Re:Am I the only dissenting opinion (Score:2, Insightful)
Yes they are old technology and the use of older-mature technology is going to continue into the future. EVERYTHING on a rocket or commercial plane is certified, validated, and/or qualified. The rocket business industry wide still has a 50/50 chance of succesfully flying a new rocket design. And this is the current state with using tried and true ancient technology. Orbital Science Corp. is still using Ni-Cad batteries in ALL their launch vehicles to this day because the cost of qualifying lighter and more powerful Li-Ion and Ni-Hyd batteries for flight is not something they can sell to a customer. Tried and true is the only way to run these type of companies. Weight is like gold on a rocket, but qualified and tested hardware makes the gold-high-tech-gizmo look like sand.

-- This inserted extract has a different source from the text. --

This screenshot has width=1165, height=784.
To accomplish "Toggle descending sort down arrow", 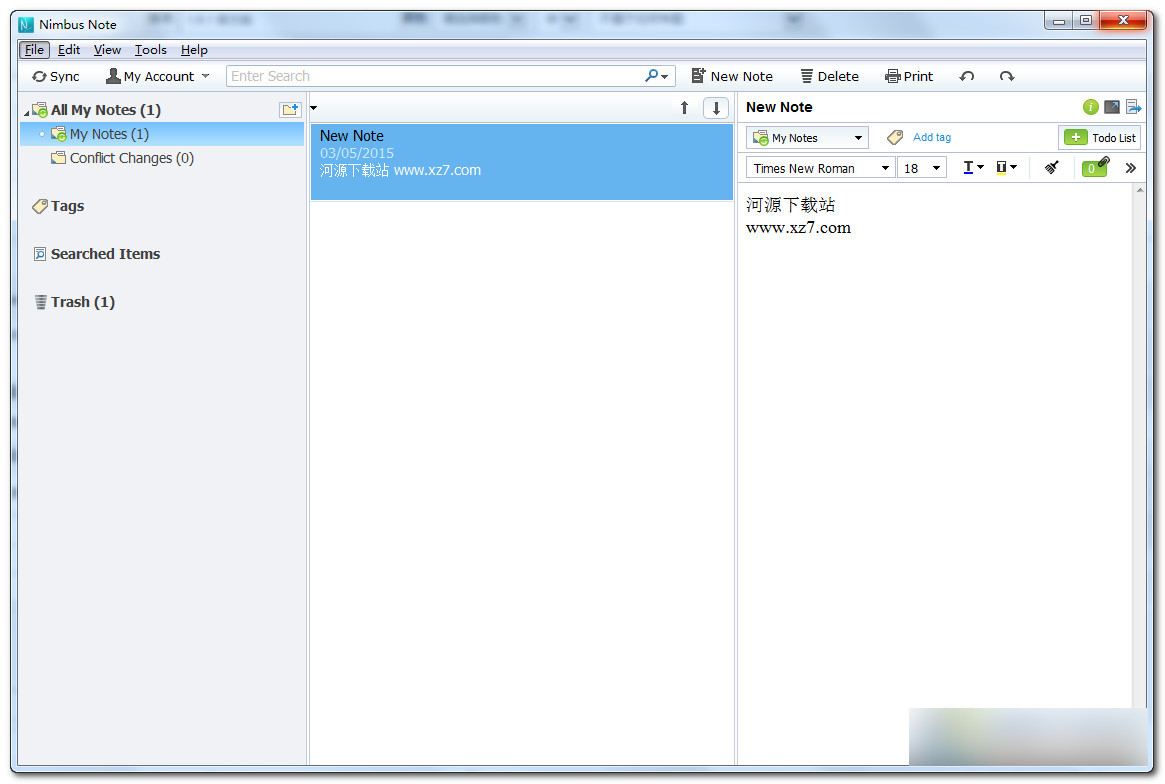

The airplane business is UNWILLING to go back to the test pilot days of the 50's and 60's. The stigma of losing a test pilot's life is far to big a liability anymore. Even if we had remote pilots, the companies are just not willing to risk half a billion in investment to try something bleeding edge. Even if the problem was a fluke, the political/consumer fallout is far to great a risk to attempt. Nobody is these two business' take risk lightly, and that is NOT going to change anytime soon.
Any oxidizer injection done to a scramjet design can also be done to a ducted ramjet design for a whole lot less money.
Plasma magic is still vaporware (pun intended). It may or may not get fielded, but for certain the volumn production stuff and the workhorses for the industry for the next 10 years will be something else. You and me both might wish for the funding levels from the 50's and 60's, and for another Apollo program, but I'm not holding my breath.